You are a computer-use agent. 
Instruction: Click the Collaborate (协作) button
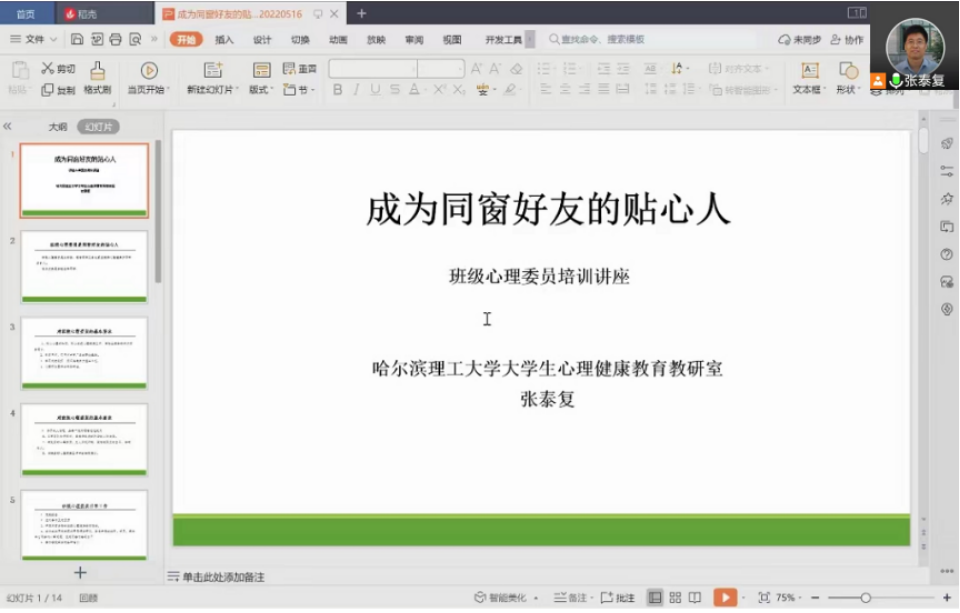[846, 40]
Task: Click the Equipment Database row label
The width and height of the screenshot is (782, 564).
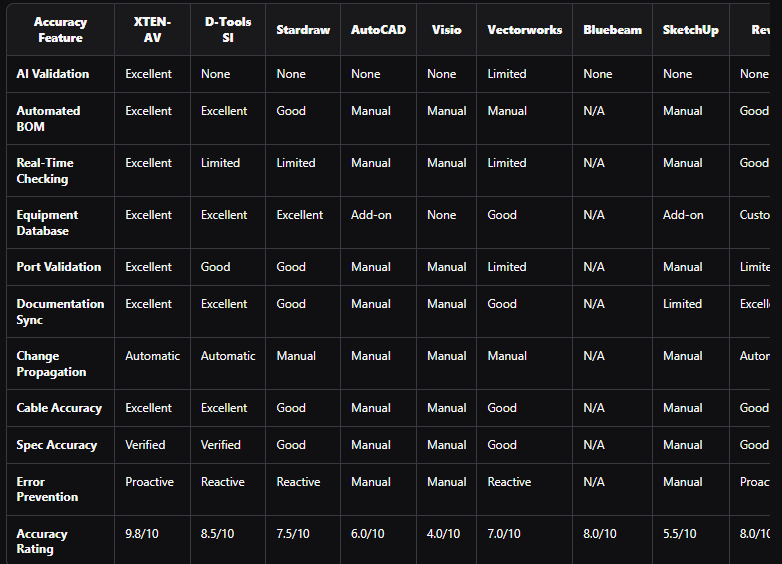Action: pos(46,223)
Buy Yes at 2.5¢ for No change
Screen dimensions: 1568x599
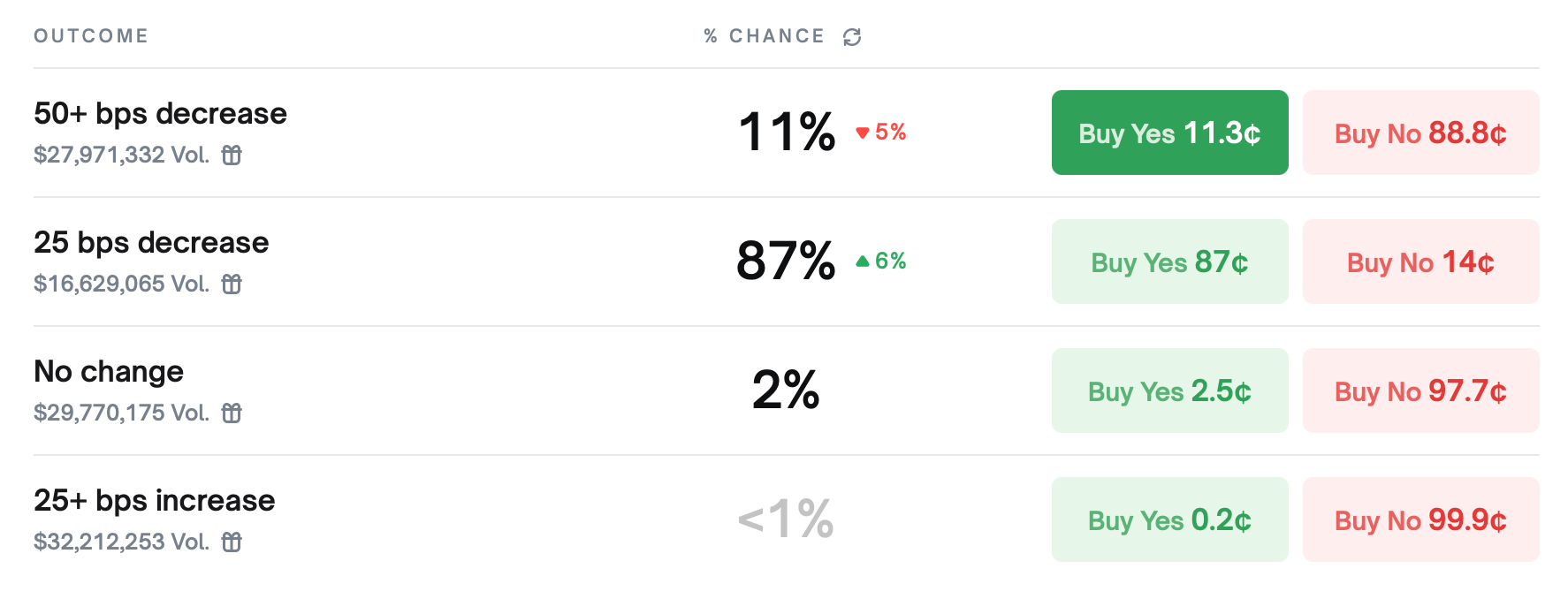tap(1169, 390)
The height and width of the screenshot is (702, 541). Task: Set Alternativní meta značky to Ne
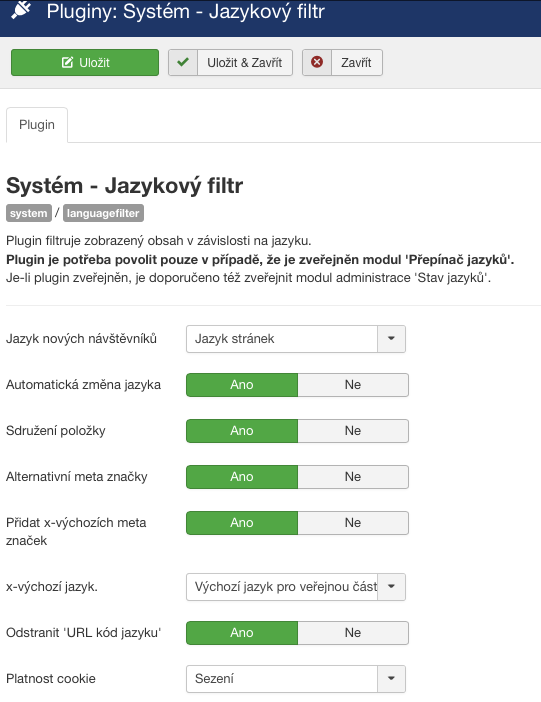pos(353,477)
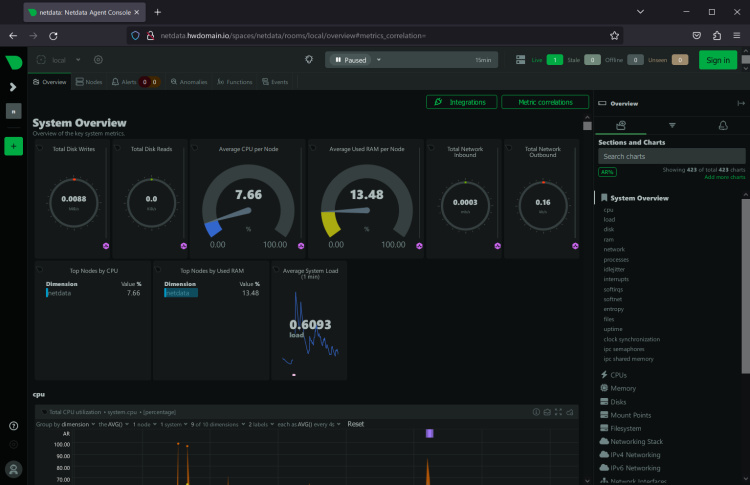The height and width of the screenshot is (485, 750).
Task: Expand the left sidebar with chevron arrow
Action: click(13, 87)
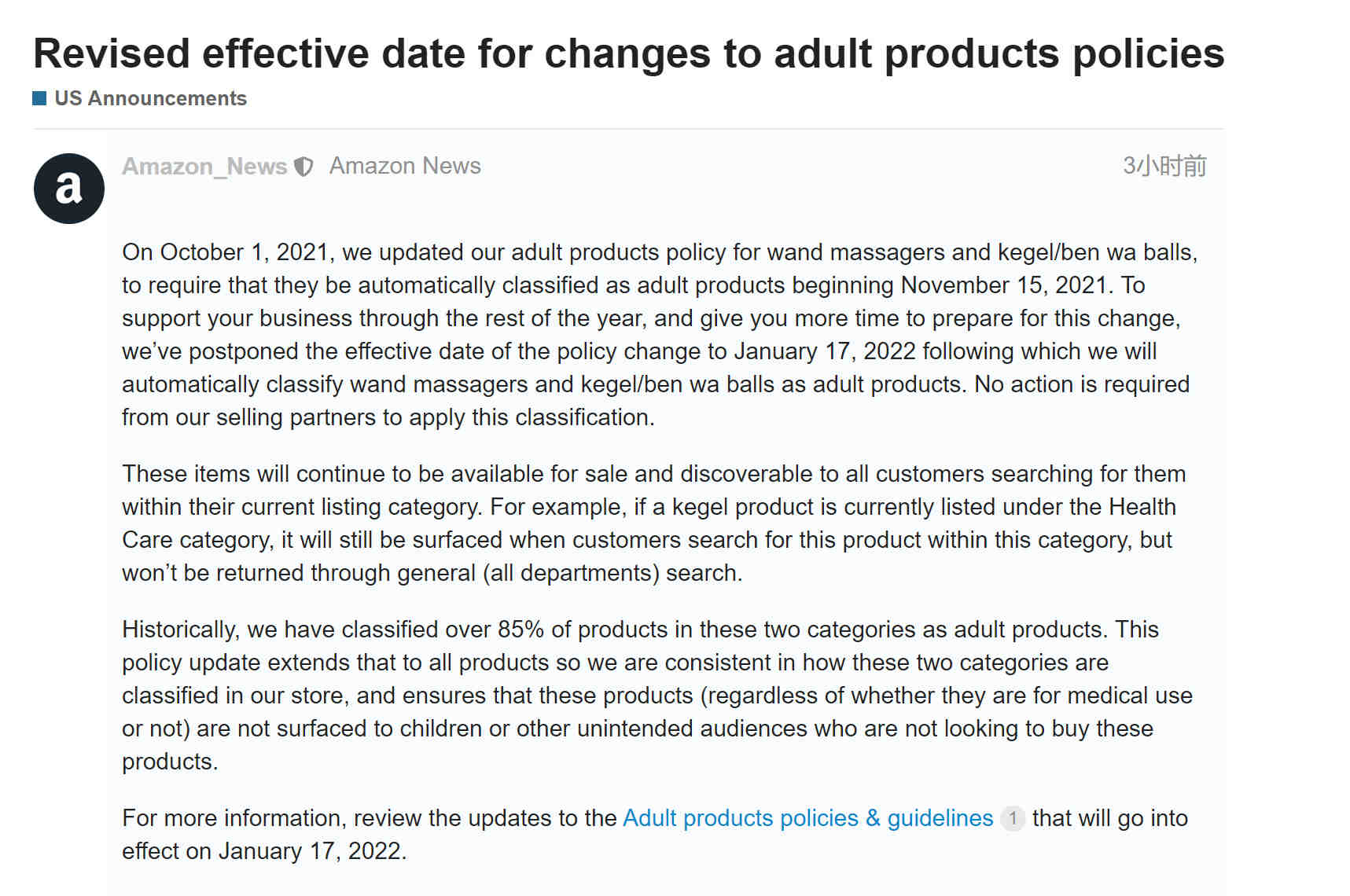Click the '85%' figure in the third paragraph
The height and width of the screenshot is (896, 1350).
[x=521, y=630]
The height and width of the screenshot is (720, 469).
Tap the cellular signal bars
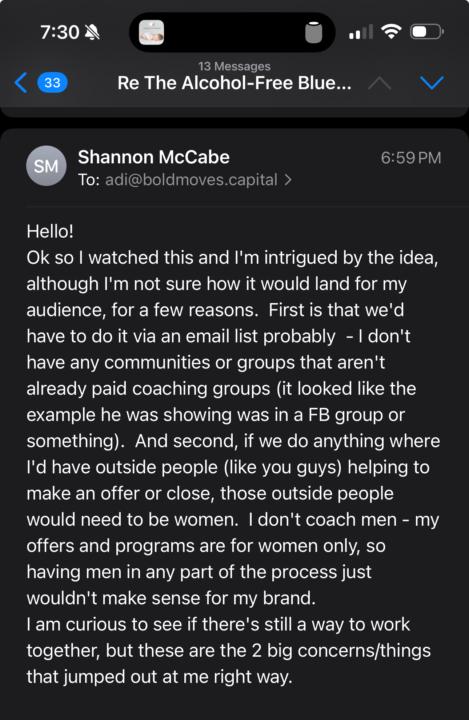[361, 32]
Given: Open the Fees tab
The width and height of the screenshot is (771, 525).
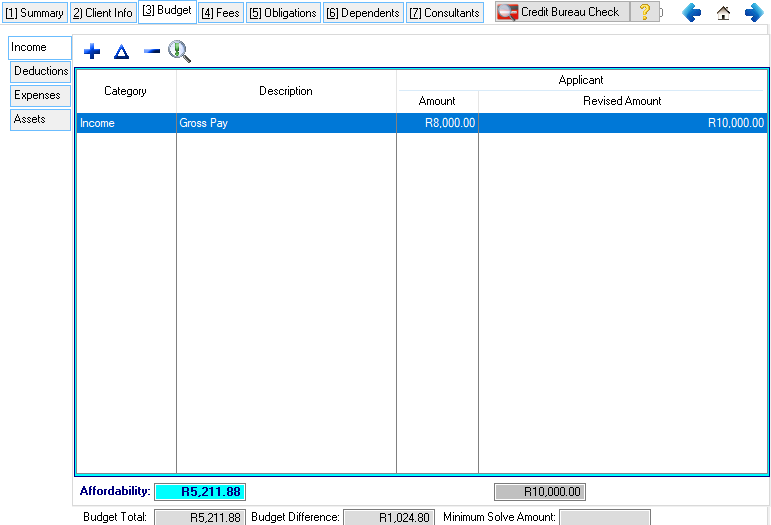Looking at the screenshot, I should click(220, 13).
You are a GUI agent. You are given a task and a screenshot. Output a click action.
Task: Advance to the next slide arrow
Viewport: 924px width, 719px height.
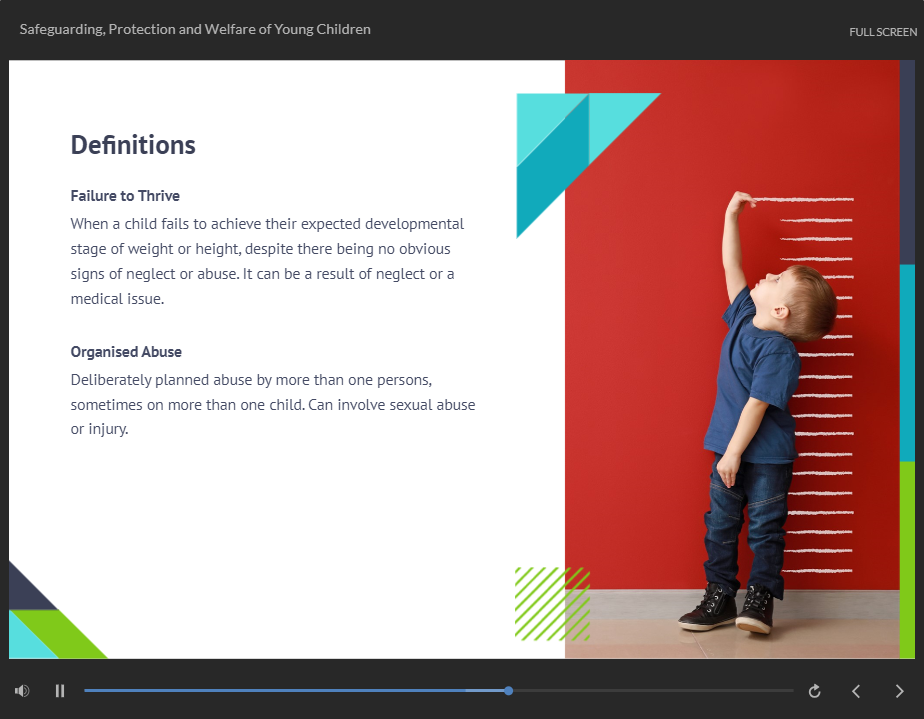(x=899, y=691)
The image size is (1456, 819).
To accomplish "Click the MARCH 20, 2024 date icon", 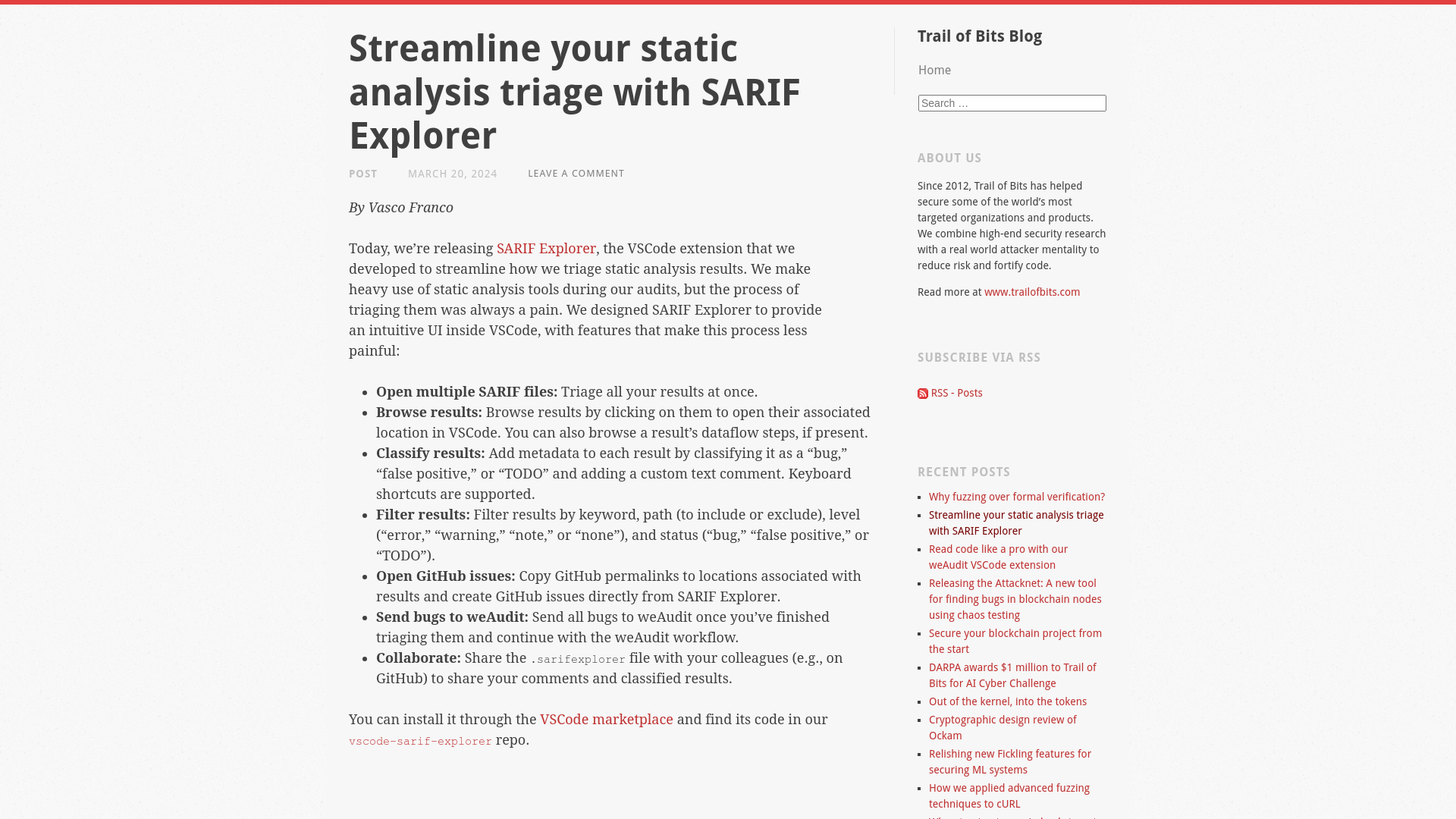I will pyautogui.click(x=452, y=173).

--------------------------------

» Task brief:
Looking at the material above, count the lines containing the string "agent" and reply with the count alone.

» Output for this exercise:
2